Also this week, we saw continuing coverage of the winning social housing legislation, which I'm still personally excited about - the opportunities that this unlocks and also just starting to figure this whole thing out. I'm sure it's not going to happen without some bumps and bruises along the way, but that's how new legislation and new programs and implementations work. What is next in the implementation process for social housing?

[00:17:56] Erica Barnett: So I talked to both of the proponents, Real Change and House Our Neighbors, as well as former House Speaker State Rep Frank Chopp, about this. And what's happening in the immediate term is Chopp - in the Legislature session that's going on now - is trying to get funding to basically pay for the agency's first 18 months or so of operations, the new public developer. The City of Seattle is obligated to provide in-kind assistance, but of course they have their own budget challenges and so this would essentially provide state funding through the budget to get them up and running and allow them to set up a taxing proposal, which then might have to go before the voters again - in yet another initiative - if it is a local tax. Chopp also said, when we talked, that there could be some state options - like there's an expansion that's being proposed of a real estate excise tax that would create sort of a new tier of taxing for property sales over $5 million. And there's a local option there that could be used for social housing, he said. There's a number of different possibilities that they're considering, but they've got 18 months to figure that out and potentially get something on the ballot and pass to actually pay for the housing.

[00:19:11] Crystal Fincher: Absolutely. And there's also going to be a board established and some hires made. What will that process look like?

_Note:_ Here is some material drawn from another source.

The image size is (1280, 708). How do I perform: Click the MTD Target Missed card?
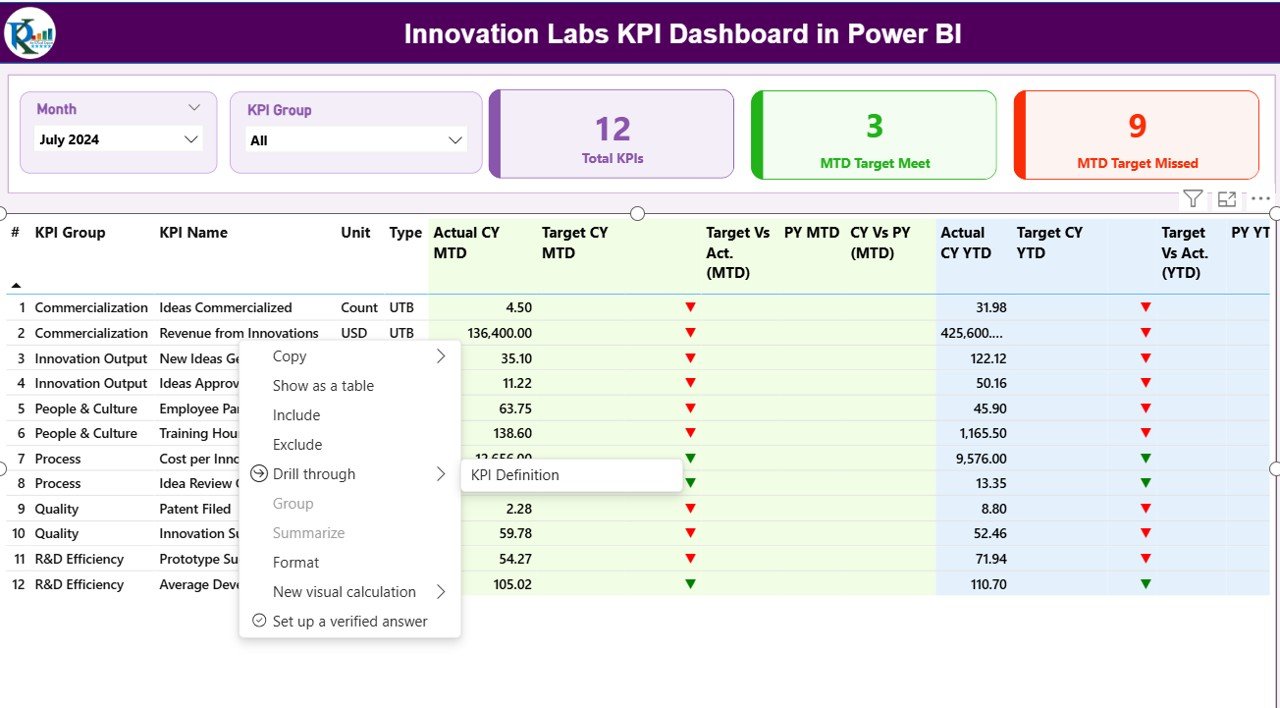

[00:19:19] Erica Barnett: They're making a couple of hires. So that would be - that's something that $750,000-800,000 would pay for is - I believe it's an Executive Director and a Chief Operating Officer. And then the board is going to be made up of 13 people - 7 of them would be appointed by the City's Renters' Commission. And then it's - the other 6 are appointed by various folks - the mayor, the City Council, and some other local groups with housing expertise. And that board - Tammy Morales is spearheading getting that process rolling. And then the board starts meeting and starts discussing all these things that we're talking about - how to move forward. They're going to be the decision makers. And ultimately, that's a temporary board. Assuming housing does get built, there's going to be a new board that's going to be made up mostly of people who actually rent in the buildings. But that's a few steps down the line.

[00:20:07] Crystal Fincher: Absolutely. So we will continue to follow the implementation, follow what's happening with this. But that initiative is passing, will become official - I actually forget the day that the election is certified - but coming up here soon.

[00:20:21] Erica Barnett: I think it's today, February 24th - if not, it's Monday.

[00:20:23] Crystal Fincher: Okay. Yeah - excellent. Thank you - I'm like, it's around now, but so it will be officially official soon. Again, just bang up work to the people doing that and looking at how many of the volunteers are pivoting now to the Renton minimum wage initiative that is happening. I'm just excited about what organizers are doing in the region to try and help improve the everyday lives of folks.

Also this week, we saw some King County Regional Homelessness Authority meetings - discussion about their scope and budget moving forward. What were those conversations?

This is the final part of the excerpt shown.